Naturally, the audience wanted to know – what exactly has Holz seen behind these doors? Holz, after fielding this question, broke out in what can only be described as maniacal laughter. Then, he regained sanity and replied as best he could.
“There are AR headsets out there right now that have perfect form factors, meaning, like, they look like a pair of glasses, and you can’t tell. But, generally, in the process of getting a perfect form factor right now, you have to sacrifice the display quality.
“There are two different philosophies for AR companies right now. Either you think that the most important thing is form factor, or you think the most important thing is functionality.
“Behind closed doors, there are a lot of things that are really, really incredible — with some major tradeoff.”
More audience questions surfaced, and each time, Holz masterfully teased attendees with his insider knowledge. Yet he could hardly contain himself. Holz is passionate about AR and VR technology, and the future, so he did his best to strike a balance between saying just enough to keep his audience intrigued – and withholding enough to prevent a lawsuit.
AR Will Produce a “Fundamentally Different Type of Human”
When kids begin to play with galaxies and quantum particles instead of soccer balls, Holz explained, they’ll have an intuitive grasp of the physics. VR is “not just games,” Holz argued. “It’s not just entertainment, or social contact. It really changes the fundamental makeup — the fundamental stuff — of the world around us, and the human experience.” So, in 2030, “we will be different,” Holz noted. “You’ll have people who grew up their entire lives immersed in this digital-physical soup.”
And given the possibilities of the digital-physical soup, Holz wants others to understand just how influential this technology will be. “Too many people are thinking about, like, ‘How do I watch movies in VR?’ Not, like, ‘How do I do completely new things that I couldn’t do before.’” VR enables people to take very abstract ideas and make them concrete. When we are able to approach abstract problems from a physical, concrete perspective, we’ll become far superior at solving those problems.

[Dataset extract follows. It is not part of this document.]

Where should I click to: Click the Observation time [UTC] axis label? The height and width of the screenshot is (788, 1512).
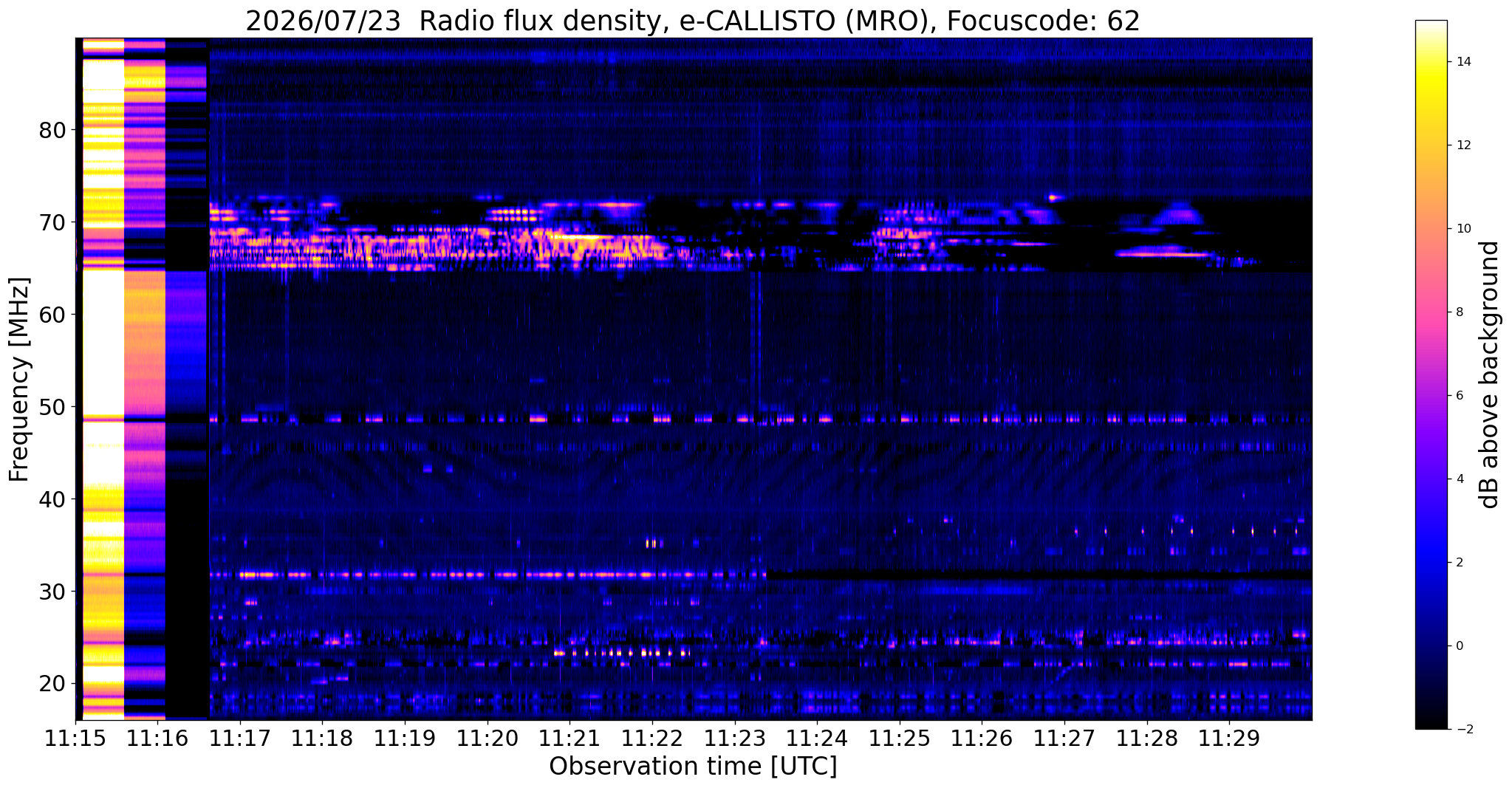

Holz, it seems, can’t wait.
Robotics + AR / VR = Unexplored Potential
During his presentation, Holz mentioned two aspects of the impending crossover of robotics and VR most emphatically.
First:
“The vision of robotics that I’m most interested in from a virtual reality standpoint is when you merge robotics with telepresence with manufacturing with artificial intelligence. So the idea is, like, I have a headset. All of a sudden, I look down — I have robot hands, and there’s an assembly line in front of me. The assembly line is moving, and I pick something up, put something together, and then I do it again.” And again, and again, and again. “And then I disconnect myself, and then the robot does it by itself from then on. In the process of being a robot, I’m actually teaching the robot how to do something without me.”
In other words, he wants man to interact with – and even teach – machine.
Second:
“The other thing I really like is telepresence for skilled labor. So, for example, if I am a guy who fixes jet engines, I could telepresence into a robot and fix a jet engine in Texas, and then fix a jet engine in San Francisco, and then fix a jet engine in Florida. And I could just be going around, beaming all around the world, fixing mechanical things in different places as if I’m there.”

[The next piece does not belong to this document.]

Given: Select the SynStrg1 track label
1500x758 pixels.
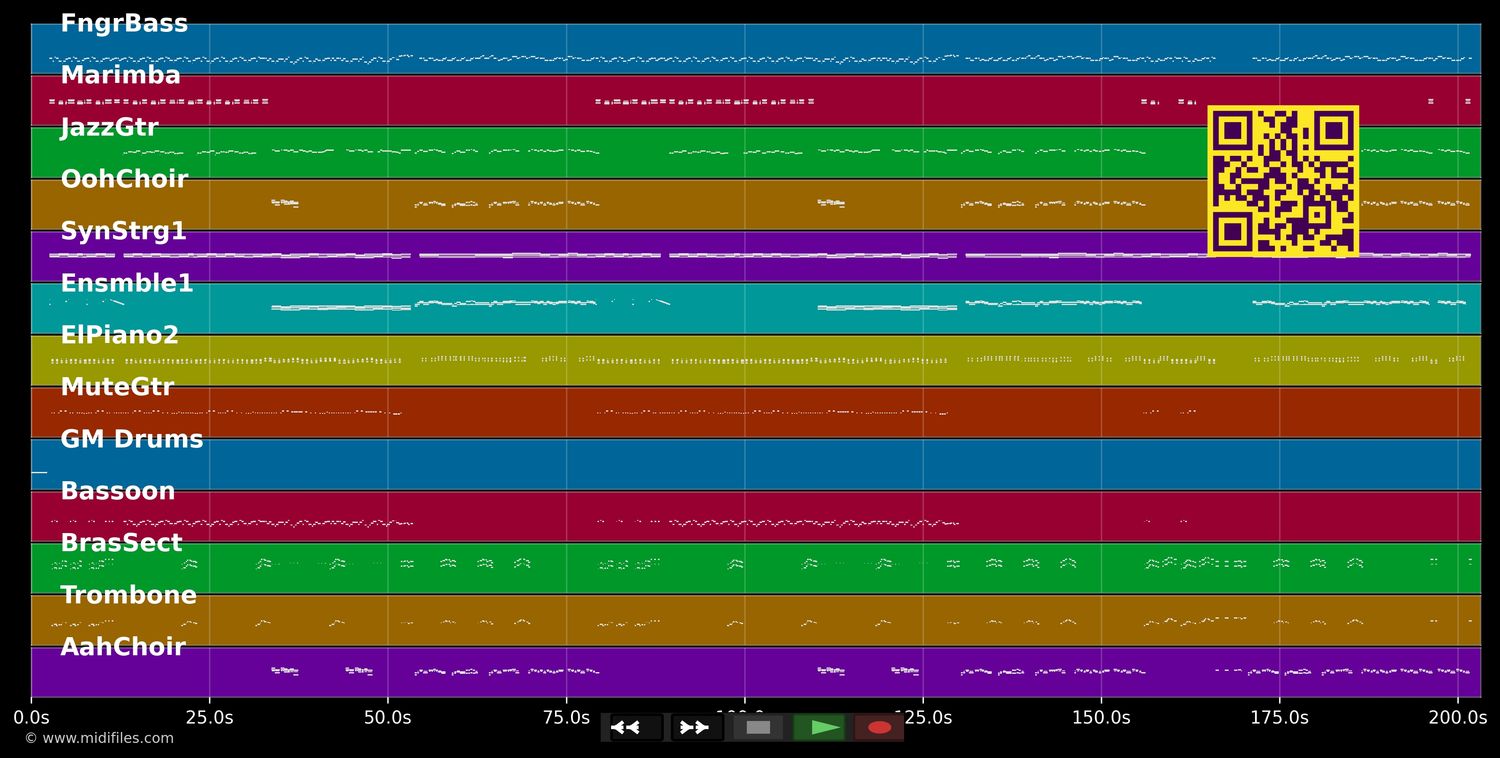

Holz appears thrilled to be riding (or perhaps coasting along) the augmented and virtual reality wave that seems destined to flood the entire planet in a matter of years. In his talk, he predicted how fast that wave will rise up – and forecasted when it might come crashing down.

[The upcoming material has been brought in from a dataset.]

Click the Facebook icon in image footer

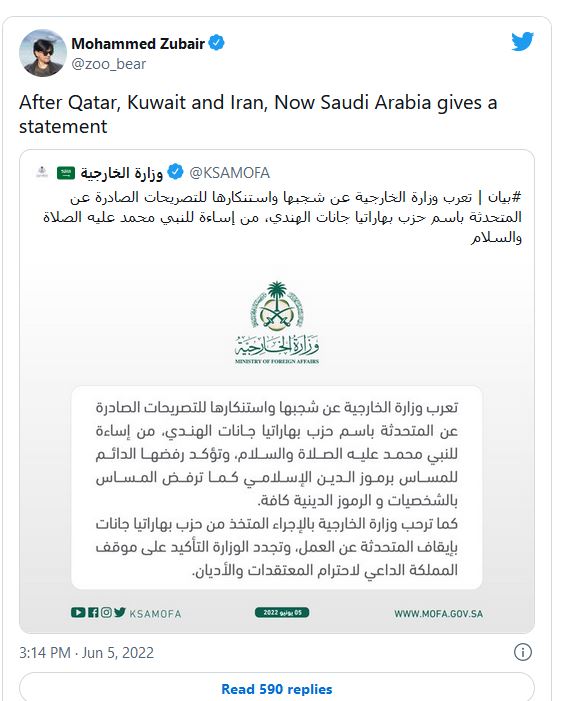(x=93, y=612)
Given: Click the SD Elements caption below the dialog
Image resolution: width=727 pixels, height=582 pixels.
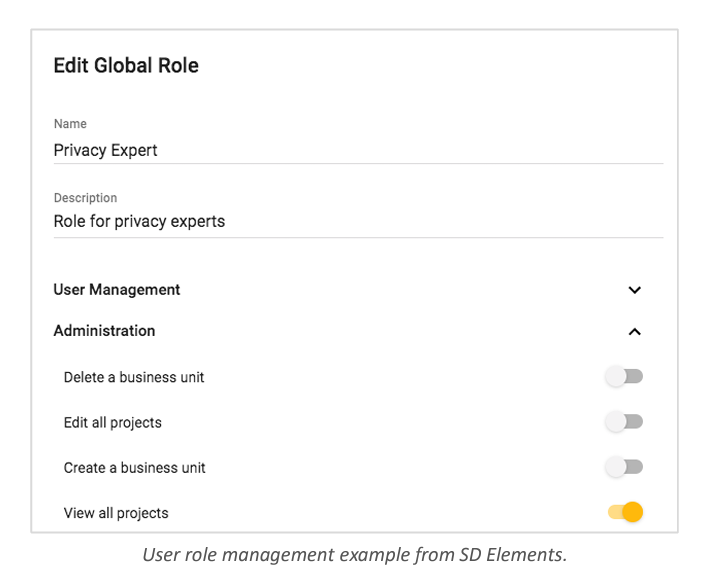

The fact that the event was in VR made for some amusing moments. There were a handful of audio and VR glitches and virtual slideshow snafus. Part of the audience, after losing Holz’s audio feed, tried to get his attention — but, since they were in VR, had few options. Many resorted to spamming emoji into the virtual air, hoping that Holz would get the message. And given that there’s a major element of anonymity in VR, the inevitable trolls appeared. (One man, at one point, just repeated “Saddam Hussein” several times.)
Holz, for his part, remained composed — even affable, cementing his privileged status as an insider and likable geek.